See Quinn v. Monroe County,
330 F.3d 1320, 1326-28 (11th Cir.2003) (writing, in First Amendment retaliation case, that an individual may be liable under the civil rights laws for decisions he personally is involved in making). Scheppke participated in the 11 November argument with Burstein, threatened to “write up” Burstein, and (like Burstein) discussed the matter with Rumball. But nothing shows that Scheppke actually did “write up” Burstein; and Rumball and Degioanni stated clearly that Scheppke did not participate in their decision not to offer a contract to Burstein. Nothing in the record suggests that these statements are unbelievable.
Burstein next submits that he established that Emtel’s explanations for withdrawing his contract were a pretext for discrimination and retaliation.

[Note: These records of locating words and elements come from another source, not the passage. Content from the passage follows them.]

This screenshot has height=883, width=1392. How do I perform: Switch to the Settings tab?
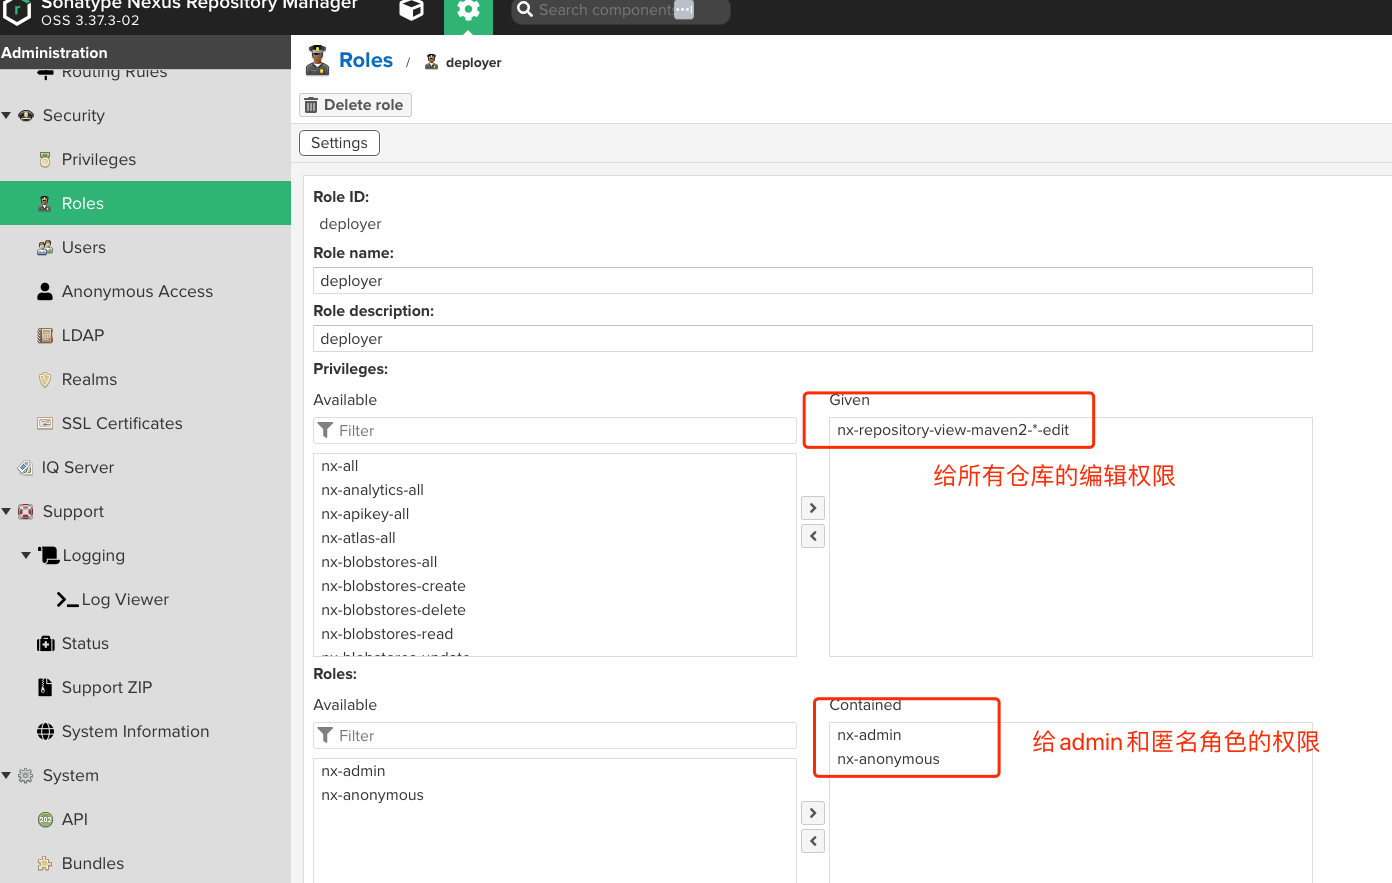(339, 143)
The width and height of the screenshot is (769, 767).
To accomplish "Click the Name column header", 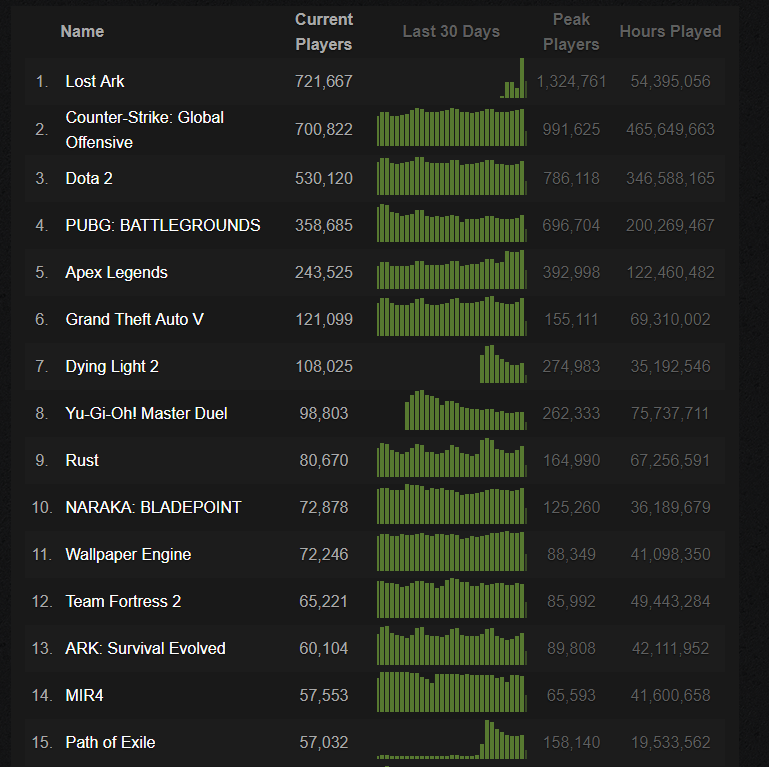I will click(x=82, y=32).
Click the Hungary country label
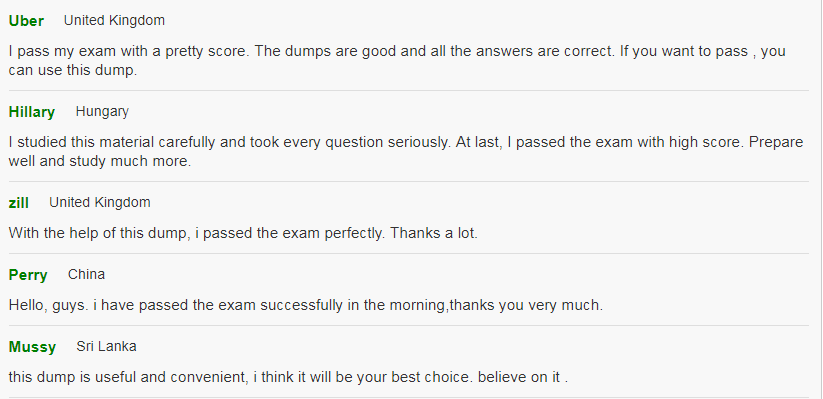 click(102, 112)
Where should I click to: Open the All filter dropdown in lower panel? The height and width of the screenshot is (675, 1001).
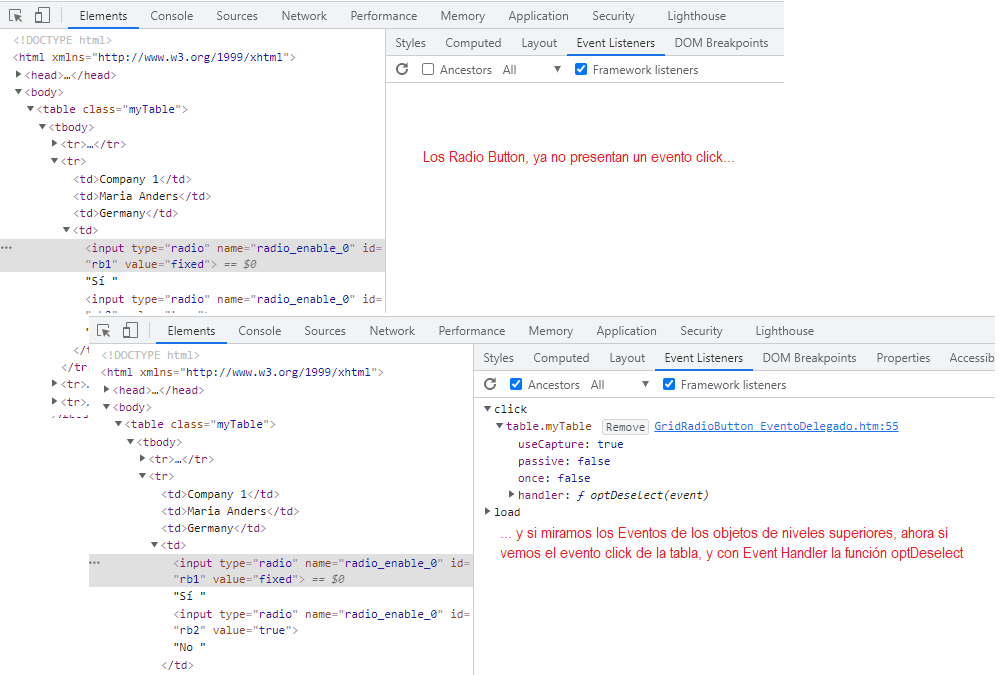click(x=620, y=385)
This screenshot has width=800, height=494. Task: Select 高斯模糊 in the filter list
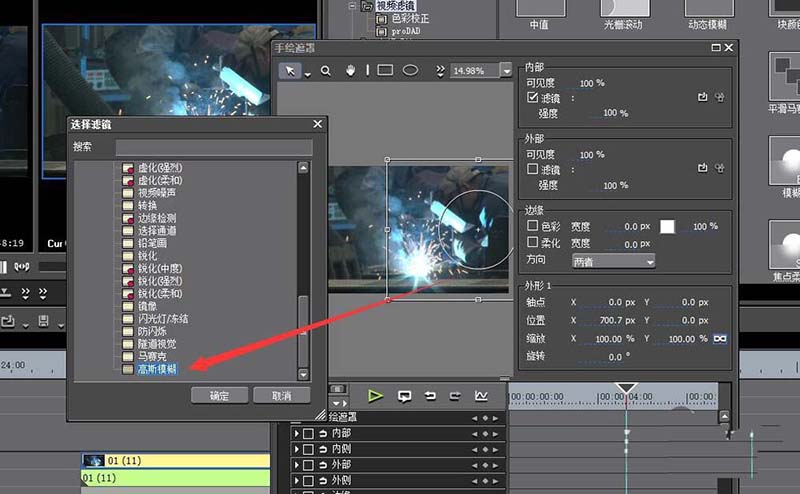[x=157, y=369]
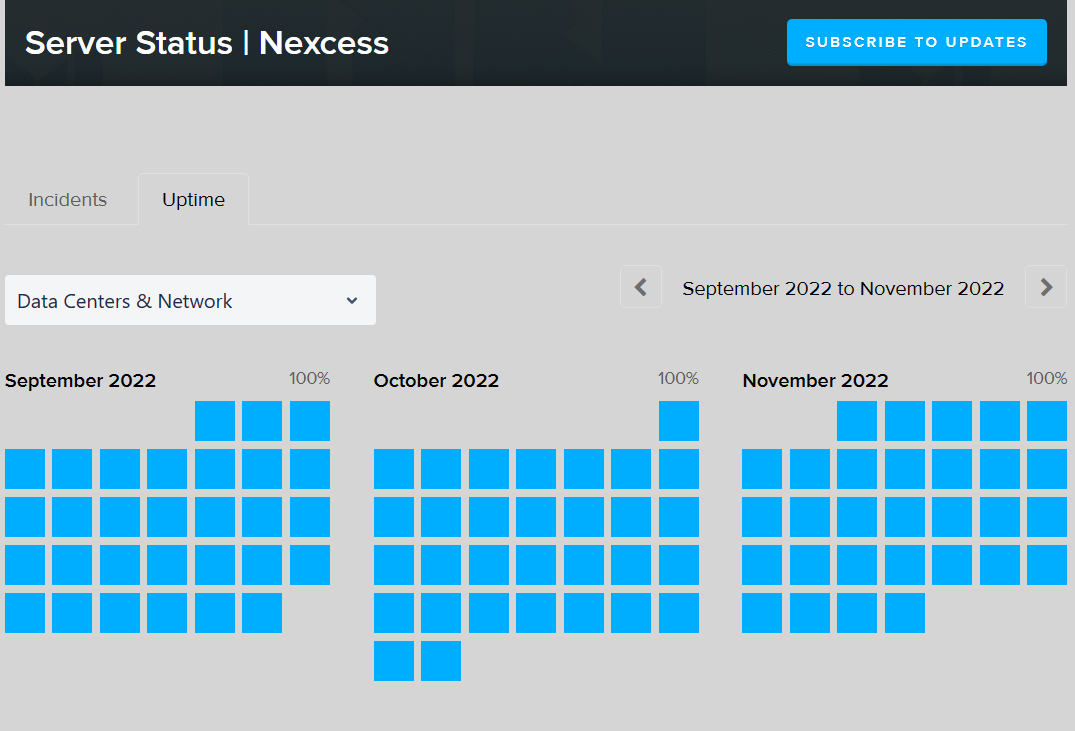This screenshot has height=731, width=1075.
Task: Click September 1 uptime square
Action: pos(215,421)
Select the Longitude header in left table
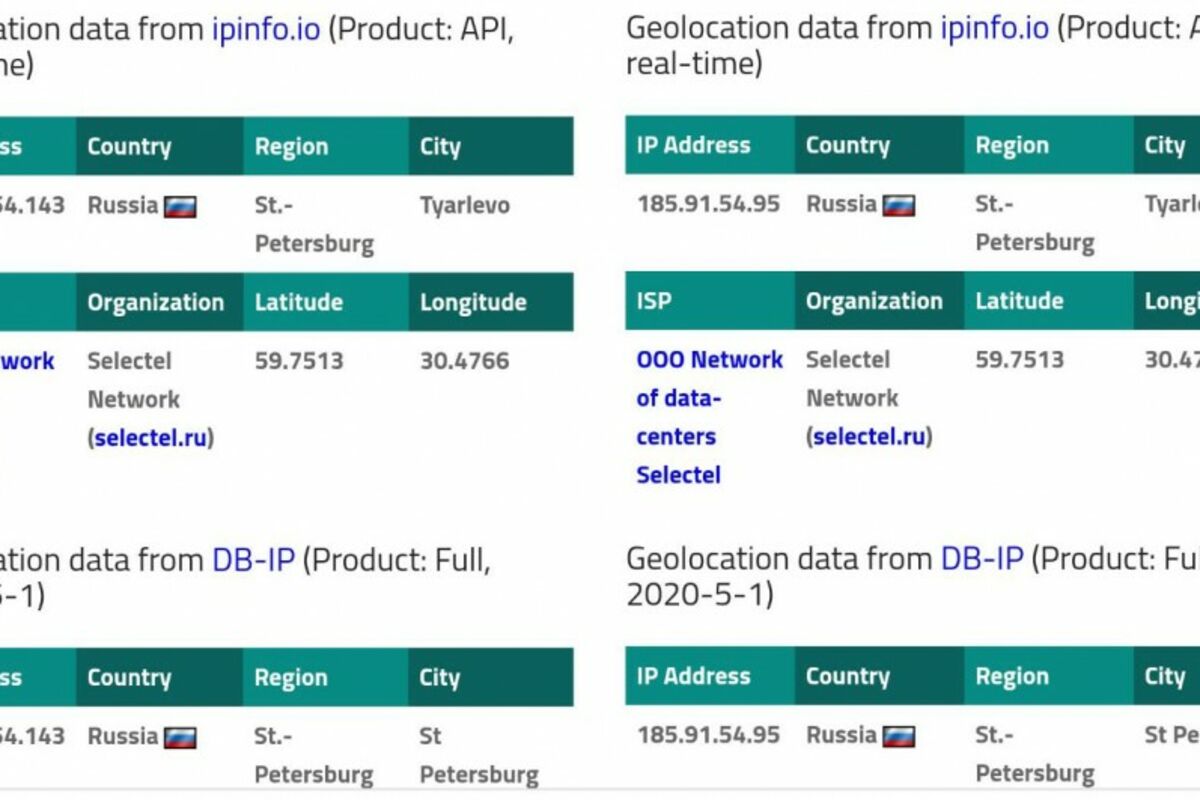The height and width of the screenshot is (800, 1200). click(x=473, y=302)
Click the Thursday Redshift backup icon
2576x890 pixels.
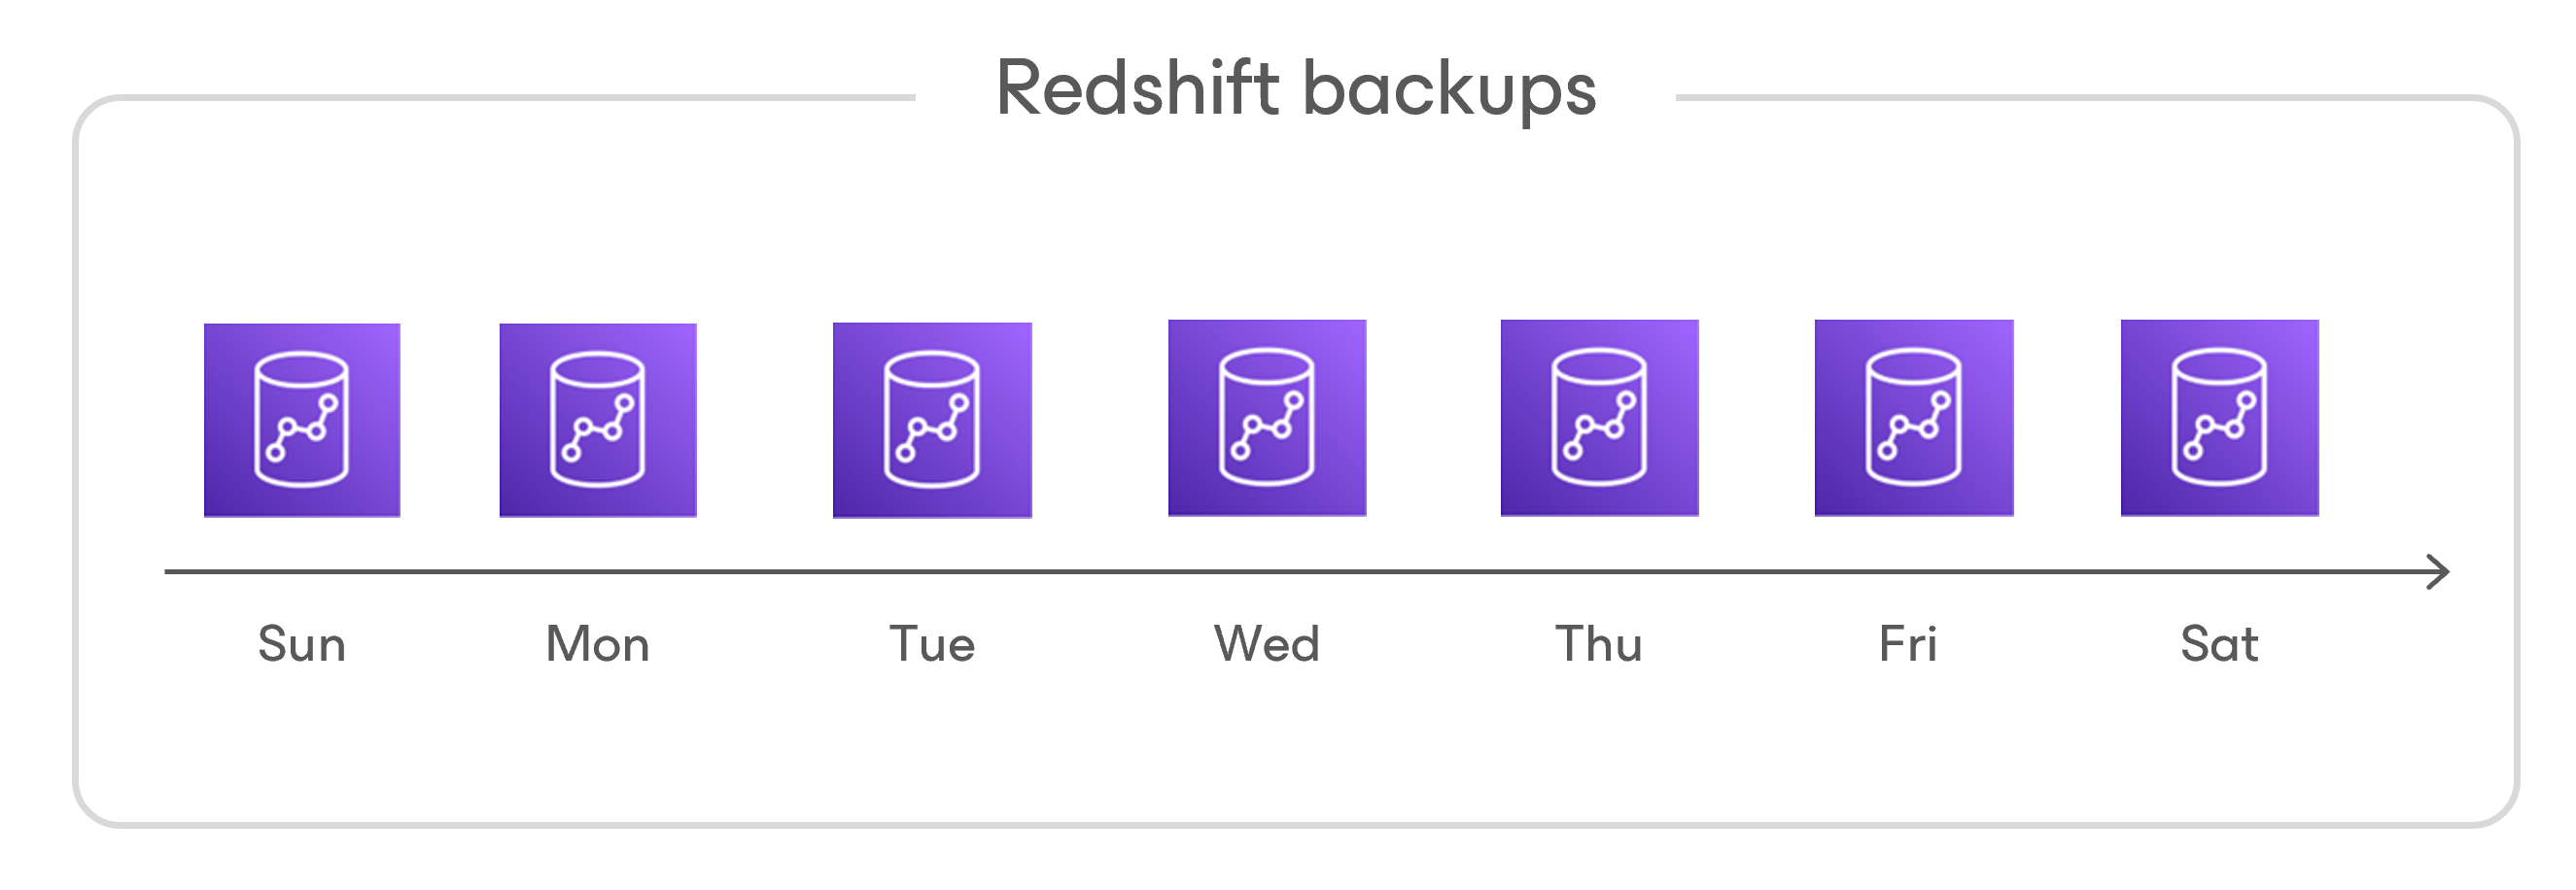pos(1599,418)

In cases involving circumstantial evidence of discrimination or retaliation under Title VII and § 1981, courts use the analytical framework set forth in
McDonnell Douglas Corp. v. Green,
411 U.S. 792, 93 S.Ct. 1817, 1824-25, 36 L.Ed.2d 668 (1973), which requires the plaintiff first to demonstrate a
prima facie
case of discrimination or retaliation.
See Cooper v. Southern Co.,
390 F.3d 695, 724-25 (11th Cir.2003) (Title VII and § 1981 discrimination claims);
Goldsmith v. City of Atmore,
996 F.2d 1155, 1162-63 (11th Cir.1993) (Title VII retaliation claim).
The defendant then may rebut the
prima facie
case by offering a legitimate, nondiscriminatory
reason for the employment act. If the defendant rebuts the plaintiff’s
prima, facie
case, the plaintiff must come forward with evidence sufficient to show that the employer’s proffered reasons are pretextual.
Cooper,
390 F.3d at 725;
Goldsmith,
996 F.2d at 1163.
No one seriously disputes that Bur-stein presented a
prima facie
case of discrimination and retaliation.
And Em-tel presented many legitimate reasons why it decided not to offer Burstein a contract, including (1) Rumball’s belief that Burstein intentionally refused to see a patient; (2) Burstein’s perceived unreasonable scheduling requests and lack of loyalty to JFK; (3) Burstein’s insubordination to Scheppke and his disruption of the emergency department during the 11 November argument; and (4) Burstein’s perceived attempt to undermine the centralization of the department. Emtel’s subsequent offering of a contract to Bur-stein — on 15 November, when Emtel knew of all these matters — might appear suspicious. This fact, however, does not show that Emtel’s reasons were a pretext for religious
discrimination.
But we agree with Burstein’s argument that he has created a genuine issue of material fact on whether Emtel’s reasons for withdrawing his contract were a pretext for
retaliation.
He points to (1) Em-tel offering him a contract before he complained of religious discrimination, but withdrawing its offer after he complained, and (2) Rumball specifically identifying Burstein’s discrimination complaint under one of Rumball’s points of concern.
We again note that Emtel offered reasonable explanations for why it would not wish to employ Burstein. The problem is with the timing of the events. On 14 November, Emtel was aware of the facts underlying its explanation for refusing to offer a contract. But on 15 November, Emtel offered a contract to Burstein. That day, Burstein complained of discrimination.
Then, on 25 November, Rumball and Degioanni met to discuss Rumball’s concerns about Burstein. These concerns included a written reference to the fact that Burstein had filed a complaint of religious discrimination against Scheppke. In other words, in full awareness of its concerns with Burstein, Emtel offered him a contract. But with the addition of one fact — Burstein filing a discrimination complaint — the record supports an inference that Emtel then decided not to hire him. In sum, Burstein has shown a basis for a mixed-motive retaliation claim: a reasonable jury might believe that Emtel relied on both legitimate and illegitimate grounds in deciding not to hire him.
AFFIRMED IN PART; VACATED AND REMANDED IN PART.